> [Quoted passage]

Sanofi-Aventis ($SNY) expects its Shantha Shan5 vaccine for five childhood diseases to be off the market until 2013 while it rebounds from manufacturing issues that yielded white sediment in some vials. The sediment was enough for the World Health Organization to cancel its Unicef order with the drug giant through 2012.
Bloomberg reports that Sanofi has provided the WHO with a corrective action plan. But the extent of the measures to be taken requires the company to reapply for prequalification. The vaccine with sediment was manufactured before Sanofi bought Shantha in 2009.
Meanwhile, the WHO has traced the sediment to Shan5's whooping-cough component and, in domino fashion, the global health authority has suspended the prequalification of a Shantha four-in-one vaccine that includes the same component and halted the approval process for a three-in-one shot.

> [Records provided]

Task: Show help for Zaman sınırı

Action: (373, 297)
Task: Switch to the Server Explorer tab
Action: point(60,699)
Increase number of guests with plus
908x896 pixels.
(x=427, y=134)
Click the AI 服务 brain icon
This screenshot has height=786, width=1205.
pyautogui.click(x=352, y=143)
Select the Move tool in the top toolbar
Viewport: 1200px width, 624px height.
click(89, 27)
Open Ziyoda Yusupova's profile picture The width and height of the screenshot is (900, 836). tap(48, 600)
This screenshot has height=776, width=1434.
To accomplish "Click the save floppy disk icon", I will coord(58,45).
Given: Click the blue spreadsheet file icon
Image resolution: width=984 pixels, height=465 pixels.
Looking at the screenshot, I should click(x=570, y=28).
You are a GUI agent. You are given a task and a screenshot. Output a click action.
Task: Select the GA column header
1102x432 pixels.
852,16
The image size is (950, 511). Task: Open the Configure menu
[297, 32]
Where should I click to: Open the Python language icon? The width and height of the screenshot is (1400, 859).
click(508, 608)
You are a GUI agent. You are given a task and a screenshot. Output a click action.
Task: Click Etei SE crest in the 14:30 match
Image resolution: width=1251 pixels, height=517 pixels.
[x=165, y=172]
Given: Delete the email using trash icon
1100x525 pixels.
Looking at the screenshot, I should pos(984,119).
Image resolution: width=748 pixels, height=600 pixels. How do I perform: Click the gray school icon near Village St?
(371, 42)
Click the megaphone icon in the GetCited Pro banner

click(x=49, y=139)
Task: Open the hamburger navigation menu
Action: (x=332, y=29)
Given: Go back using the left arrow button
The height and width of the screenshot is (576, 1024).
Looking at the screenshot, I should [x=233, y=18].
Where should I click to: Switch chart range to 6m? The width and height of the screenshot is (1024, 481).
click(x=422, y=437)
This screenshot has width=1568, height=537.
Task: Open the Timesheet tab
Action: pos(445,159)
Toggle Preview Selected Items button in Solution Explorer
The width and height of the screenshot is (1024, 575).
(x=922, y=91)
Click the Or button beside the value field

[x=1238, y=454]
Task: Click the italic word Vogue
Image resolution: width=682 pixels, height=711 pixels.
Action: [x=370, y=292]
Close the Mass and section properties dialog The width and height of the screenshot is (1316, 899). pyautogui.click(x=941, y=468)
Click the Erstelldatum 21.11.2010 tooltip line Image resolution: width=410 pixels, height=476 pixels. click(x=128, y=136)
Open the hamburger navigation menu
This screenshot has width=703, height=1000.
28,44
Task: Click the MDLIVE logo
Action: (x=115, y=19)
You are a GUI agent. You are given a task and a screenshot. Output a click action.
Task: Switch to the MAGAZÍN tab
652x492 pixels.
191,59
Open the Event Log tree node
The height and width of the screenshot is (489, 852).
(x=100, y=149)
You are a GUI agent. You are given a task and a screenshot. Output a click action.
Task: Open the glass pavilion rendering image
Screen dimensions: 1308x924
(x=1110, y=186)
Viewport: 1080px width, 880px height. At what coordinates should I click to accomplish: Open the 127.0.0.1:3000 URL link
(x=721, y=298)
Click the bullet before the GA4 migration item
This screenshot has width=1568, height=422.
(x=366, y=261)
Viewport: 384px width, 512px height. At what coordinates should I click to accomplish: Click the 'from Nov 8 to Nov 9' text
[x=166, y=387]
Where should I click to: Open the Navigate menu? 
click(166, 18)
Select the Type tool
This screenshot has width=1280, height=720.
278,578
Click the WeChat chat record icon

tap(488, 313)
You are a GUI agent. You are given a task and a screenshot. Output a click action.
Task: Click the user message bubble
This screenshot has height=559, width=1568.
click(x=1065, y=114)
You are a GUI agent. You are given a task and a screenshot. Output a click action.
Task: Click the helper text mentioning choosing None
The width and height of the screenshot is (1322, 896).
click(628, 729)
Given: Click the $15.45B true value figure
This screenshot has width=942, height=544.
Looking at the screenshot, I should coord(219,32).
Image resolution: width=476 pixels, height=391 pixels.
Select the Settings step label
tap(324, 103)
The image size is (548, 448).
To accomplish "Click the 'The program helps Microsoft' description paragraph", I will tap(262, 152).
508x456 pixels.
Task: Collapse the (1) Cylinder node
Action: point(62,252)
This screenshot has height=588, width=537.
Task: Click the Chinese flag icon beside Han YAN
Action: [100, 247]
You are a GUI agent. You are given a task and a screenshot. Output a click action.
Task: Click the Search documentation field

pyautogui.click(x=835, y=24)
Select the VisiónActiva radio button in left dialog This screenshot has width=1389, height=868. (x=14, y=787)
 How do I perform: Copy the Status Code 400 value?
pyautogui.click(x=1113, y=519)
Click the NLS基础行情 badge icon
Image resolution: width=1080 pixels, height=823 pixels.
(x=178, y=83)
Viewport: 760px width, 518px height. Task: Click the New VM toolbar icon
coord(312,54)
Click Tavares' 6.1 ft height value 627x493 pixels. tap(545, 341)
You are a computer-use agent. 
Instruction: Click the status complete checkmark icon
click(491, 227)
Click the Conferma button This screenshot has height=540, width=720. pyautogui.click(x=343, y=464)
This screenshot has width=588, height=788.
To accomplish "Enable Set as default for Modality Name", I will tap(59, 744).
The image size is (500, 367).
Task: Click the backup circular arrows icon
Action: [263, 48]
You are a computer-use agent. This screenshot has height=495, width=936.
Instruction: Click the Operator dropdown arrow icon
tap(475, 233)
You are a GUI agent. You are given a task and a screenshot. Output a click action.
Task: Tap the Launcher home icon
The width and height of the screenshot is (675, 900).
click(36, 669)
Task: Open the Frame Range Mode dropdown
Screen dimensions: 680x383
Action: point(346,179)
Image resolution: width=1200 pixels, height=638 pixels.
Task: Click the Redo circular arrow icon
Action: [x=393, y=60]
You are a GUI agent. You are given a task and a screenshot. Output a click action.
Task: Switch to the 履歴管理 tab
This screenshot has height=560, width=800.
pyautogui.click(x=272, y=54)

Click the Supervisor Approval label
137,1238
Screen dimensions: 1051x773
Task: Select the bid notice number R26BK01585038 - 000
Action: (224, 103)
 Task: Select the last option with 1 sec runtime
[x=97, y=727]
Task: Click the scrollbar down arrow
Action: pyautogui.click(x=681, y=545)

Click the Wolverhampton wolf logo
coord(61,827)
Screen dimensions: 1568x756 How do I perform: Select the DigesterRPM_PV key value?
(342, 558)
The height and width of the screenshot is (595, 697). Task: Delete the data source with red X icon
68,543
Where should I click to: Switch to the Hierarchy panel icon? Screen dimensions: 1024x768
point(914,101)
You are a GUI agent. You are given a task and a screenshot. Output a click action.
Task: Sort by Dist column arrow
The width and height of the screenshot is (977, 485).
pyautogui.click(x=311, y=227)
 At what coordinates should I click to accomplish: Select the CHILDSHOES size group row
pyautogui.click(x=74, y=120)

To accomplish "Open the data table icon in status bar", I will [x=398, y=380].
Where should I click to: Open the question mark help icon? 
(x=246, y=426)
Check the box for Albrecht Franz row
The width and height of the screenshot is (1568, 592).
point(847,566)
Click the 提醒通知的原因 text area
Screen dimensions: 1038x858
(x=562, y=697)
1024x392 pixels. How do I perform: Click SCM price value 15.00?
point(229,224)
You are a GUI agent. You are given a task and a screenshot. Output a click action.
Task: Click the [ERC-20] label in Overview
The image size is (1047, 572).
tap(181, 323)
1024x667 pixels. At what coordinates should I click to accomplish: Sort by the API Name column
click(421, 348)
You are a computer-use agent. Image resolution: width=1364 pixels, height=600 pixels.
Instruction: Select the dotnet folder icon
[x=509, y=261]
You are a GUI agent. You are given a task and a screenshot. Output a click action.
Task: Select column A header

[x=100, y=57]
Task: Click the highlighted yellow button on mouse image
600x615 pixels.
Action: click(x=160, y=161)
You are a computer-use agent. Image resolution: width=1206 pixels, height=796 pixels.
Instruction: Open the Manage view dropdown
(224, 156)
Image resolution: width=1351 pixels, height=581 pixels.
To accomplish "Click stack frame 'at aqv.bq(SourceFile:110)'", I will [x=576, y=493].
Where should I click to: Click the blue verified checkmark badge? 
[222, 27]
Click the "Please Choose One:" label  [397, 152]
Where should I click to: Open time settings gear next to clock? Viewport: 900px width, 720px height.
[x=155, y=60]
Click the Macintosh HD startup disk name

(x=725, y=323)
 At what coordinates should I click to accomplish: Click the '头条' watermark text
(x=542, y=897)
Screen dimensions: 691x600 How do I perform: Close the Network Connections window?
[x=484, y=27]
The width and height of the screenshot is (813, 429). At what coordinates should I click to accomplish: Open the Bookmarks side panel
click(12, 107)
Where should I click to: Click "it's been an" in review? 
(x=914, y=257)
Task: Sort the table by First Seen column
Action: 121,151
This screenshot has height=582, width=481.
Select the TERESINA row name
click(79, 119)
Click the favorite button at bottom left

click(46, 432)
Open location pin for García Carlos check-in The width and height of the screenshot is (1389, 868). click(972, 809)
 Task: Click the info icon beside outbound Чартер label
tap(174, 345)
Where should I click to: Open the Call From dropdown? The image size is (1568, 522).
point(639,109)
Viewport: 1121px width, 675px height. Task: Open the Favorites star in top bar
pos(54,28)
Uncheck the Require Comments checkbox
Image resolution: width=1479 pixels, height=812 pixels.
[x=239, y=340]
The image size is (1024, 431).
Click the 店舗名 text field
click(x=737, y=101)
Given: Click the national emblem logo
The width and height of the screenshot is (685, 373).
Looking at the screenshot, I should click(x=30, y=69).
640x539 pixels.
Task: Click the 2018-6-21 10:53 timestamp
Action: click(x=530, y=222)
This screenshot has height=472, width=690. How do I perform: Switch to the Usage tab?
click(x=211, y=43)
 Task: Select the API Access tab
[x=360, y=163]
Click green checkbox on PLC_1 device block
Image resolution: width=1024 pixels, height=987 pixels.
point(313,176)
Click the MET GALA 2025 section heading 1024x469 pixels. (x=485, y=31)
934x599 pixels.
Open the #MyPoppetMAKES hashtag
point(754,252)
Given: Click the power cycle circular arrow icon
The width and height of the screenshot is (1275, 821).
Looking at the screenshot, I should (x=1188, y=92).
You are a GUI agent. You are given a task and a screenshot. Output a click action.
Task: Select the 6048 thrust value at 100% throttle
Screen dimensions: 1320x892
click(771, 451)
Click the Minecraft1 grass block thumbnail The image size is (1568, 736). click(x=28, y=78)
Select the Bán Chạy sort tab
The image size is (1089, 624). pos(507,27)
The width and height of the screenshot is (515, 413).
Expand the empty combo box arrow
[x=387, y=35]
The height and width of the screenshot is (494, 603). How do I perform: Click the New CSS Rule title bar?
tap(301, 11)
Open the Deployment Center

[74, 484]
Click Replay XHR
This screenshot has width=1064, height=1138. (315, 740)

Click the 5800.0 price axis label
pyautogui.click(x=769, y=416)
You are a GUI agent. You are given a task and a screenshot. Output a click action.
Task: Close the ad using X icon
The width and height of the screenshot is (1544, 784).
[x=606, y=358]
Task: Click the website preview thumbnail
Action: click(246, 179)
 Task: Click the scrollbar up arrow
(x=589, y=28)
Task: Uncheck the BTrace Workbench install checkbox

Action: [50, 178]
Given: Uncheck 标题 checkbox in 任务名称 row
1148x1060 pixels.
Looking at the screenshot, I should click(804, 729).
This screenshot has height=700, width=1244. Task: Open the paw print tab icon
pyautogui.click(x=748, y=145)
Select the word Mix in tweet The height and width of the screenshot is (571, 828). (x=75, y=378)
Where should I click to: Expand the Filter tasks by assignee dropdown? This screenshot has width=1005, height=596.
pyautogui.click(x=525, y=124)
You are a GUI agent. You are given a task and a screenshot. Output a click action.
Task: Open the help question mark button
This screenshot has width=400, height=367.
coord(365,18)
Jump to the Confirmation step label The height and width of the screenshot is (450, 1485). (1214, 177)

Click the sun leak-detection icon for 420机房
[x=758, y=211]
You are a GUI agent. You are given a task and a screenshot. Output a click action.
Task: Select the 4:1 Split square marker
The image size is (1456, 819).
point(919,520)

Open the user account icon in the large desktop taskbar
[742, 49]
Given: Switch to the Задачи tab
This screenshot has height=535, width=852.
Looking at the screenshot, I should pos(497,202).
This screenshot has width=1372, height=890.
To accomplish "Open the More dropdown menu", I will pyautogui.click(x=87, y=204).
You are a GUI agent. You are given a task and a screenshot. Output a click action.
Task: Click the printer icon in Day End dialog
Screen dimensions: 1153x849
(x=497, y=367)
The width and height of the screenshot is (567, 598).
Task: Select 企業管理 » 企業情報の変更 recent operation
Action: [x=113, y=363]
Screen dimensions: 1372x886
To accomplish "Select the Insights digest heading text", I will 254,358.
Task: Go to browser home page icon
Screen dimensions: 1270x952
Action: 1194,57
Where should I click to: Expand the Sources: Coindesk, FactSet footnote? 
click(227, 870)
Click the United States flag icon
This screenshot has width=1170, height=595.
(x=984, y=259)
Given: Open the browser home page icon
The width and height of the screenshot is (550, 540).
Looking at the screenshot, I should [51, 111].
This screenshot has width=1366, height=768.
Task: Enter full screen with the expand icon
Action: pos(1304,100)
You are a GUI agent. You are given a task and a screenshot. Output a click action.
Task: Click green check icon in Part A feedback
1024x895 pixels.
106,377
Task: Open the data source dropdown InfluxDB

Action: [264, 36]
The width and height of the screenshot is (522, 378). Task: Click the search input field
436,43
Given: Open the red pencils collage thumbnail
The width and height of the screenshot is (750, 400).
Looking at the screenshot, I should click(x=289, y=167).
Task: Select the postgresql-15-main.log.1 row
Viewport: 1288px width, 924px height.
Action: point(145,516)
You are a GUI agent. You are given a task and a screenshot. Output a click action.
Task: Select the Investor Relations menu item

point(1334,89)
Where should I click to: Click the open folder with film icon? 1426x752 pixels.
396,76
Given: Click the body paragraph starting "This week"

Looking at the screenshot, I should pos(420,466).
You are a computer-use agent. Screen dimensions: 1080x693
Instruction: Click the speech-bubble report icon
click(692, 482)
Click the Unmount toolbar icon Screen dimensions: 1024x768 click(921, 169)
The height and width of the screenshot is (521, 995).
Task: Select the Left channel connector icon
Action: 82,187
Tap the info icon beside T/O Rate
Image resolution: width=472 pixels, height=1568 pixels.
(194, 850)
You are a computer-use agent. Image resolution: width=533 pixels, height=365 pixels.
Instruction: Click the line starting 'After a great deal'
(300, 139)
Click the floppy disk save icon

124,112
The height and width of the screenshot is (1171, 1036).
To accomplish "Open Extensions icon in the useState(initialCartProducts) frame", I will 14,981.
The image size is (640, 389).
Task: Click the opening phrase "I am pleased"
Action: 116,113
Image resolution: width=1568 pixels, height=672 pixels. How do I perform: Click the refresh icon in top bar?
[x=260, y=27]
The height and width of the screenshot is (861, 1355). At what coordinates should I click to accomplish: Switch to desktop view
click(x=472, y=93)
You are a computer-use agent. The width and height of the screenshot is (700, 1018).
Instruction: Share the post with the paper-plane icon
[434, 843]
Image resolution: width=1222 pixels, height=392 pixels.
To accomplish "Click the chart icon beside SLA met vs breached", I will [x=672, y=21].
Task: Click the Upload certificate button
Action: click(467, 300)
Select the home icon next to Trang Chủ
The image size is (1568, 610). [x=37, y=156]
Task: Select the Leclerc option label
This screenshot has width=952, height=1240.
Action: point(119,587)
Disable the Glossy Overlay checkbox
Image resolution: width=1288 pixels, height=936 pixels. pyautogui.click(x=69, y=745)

> [Tasks to carry out]
**A)** In the Shan5 vaccine article, which part of the vaccine did the WHO trace the sediment to?
**B)** Recast the paragraph of the Shan5 vaccine article that begins "Bloomberg reports that" as a short bulleted list that keeps its main facts.
**C)** Write a continuation of the Shan5 vaccine article that begins after its last sentence.

> [Answer section]
**A)** The WHO traced the sediment to Shan5's whooping-cough component.

**B)**
- Sanofi has given the WHO a corrective action plan, according to Bloomberg.
- The measures are extensive enough that the company must reapply for prequalification.
- The vaccine with sediment was made before Sanofi bought Shantha in 2009.

**C)**
Sanofi mentioned when it acquired Shantha in 2009 that the Indian drugmaker's manufacturing facilities provided the drug giant with high-quality capacity for making affordable vaccines available globally. Likewise, Johnson & Johnson ($JNJ) last month heralded excellence in manufacturing and supply chain in announcing its acquisition of vaccine maker Crucell. That announcement was quickly followed by Crucell suspending operations at a South Korean facility and halting shipments of two products--the pentavalent Quinvaxem and Hepavax-Gene for hepatitis B--due to contamination concerns. Crucell said it expects to resume shipping this month and that it anticipates full availability of the vaccines in February.